2. Replace With After Effects Composition

With this technique, a clip in Premiere Pro will be replaced with an After Effects composition, rather than simply being linked. That means you are importing the After Effects composition directly into Premiere Pro.

In order to import the composition, go to the File menu in Premiere Pro, then choose Import.

KEYBOARD SHORTCUT: CTRL+I (Windows), COMMAND+I (Mac)

Once you have done this you will get a popup window that will allow you to select the composition you have already created from a list. After you have selected it, the composition will appear in Premiere Pro as a linked composition.

3. After Effects Editing

Although After Effects editing is crude and clumsy compared to what’s possible in Premiere Pro, you can still import video and edit it within After Effects.

You can either send footage directly from Premiere Pro, or you can render it first in Premiere Pro and then open it in After Effects.

Either way, you will get your video into After Effects and you can then apply any kind of effects you want directly onto your video or project. 

Advantages

 This has the advantage of being able to see directly where you apply your effects or other animation. 

This can be particularly useful, for example, when it comes to adding titles to a video project. It can also be useful if you are just working on a short project or brief clip since you won’t necessarily need Premiere Pro’s more advanced editing abilities and can drop titles or captions directly onto the short project.

4. Create After Effects Templates and Modify Them in Premiere Pro

This technique involves using the Essential Graphics Workspace option in After Effects.

Select the composition you want to create your template from in the Essential Graphics panel.

Once done, choose Solo Selected Properties so that you can add the properties you want to be able to modify in your own template.

You can then drag these properties to the Essential Graphics project panel. Once done, you can then give your template a name, and then click Export Motion Graphics Template.

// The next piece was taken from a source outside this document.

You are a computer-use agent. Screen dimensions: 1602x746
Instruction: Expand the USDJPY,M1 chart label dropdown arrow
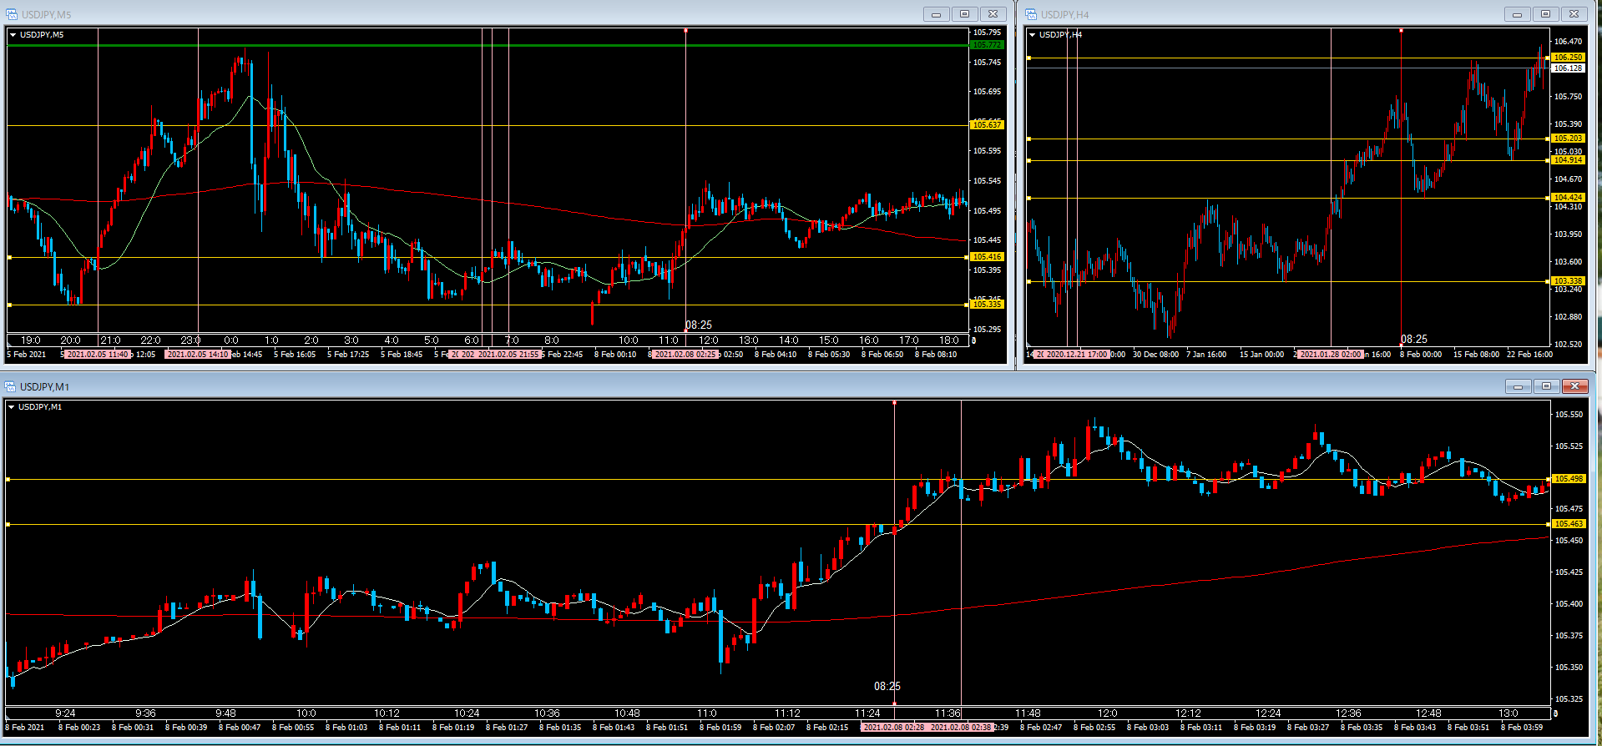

The template and settings will then be exported and you can open the resulting file directly in Premiere Pro. When the file is opened in Premiere Pro you can either leave your settings as they are (the template’s defaults) or you can continue to modify them as you work on your project.

Conclusion

Premiere Pro is a powerful video editing software, but it doesn’t have all the tools a video editor might need. For that, you have After Effects. 

After Effects is a powerful, dynamic, and flexible solution to all your animation and visual effects needs. Whether you are creating a short clip for yourself or a business’s premiere project, you have all the tools you need to create stellar content. And now you know how to get these two great packages to talk to each other!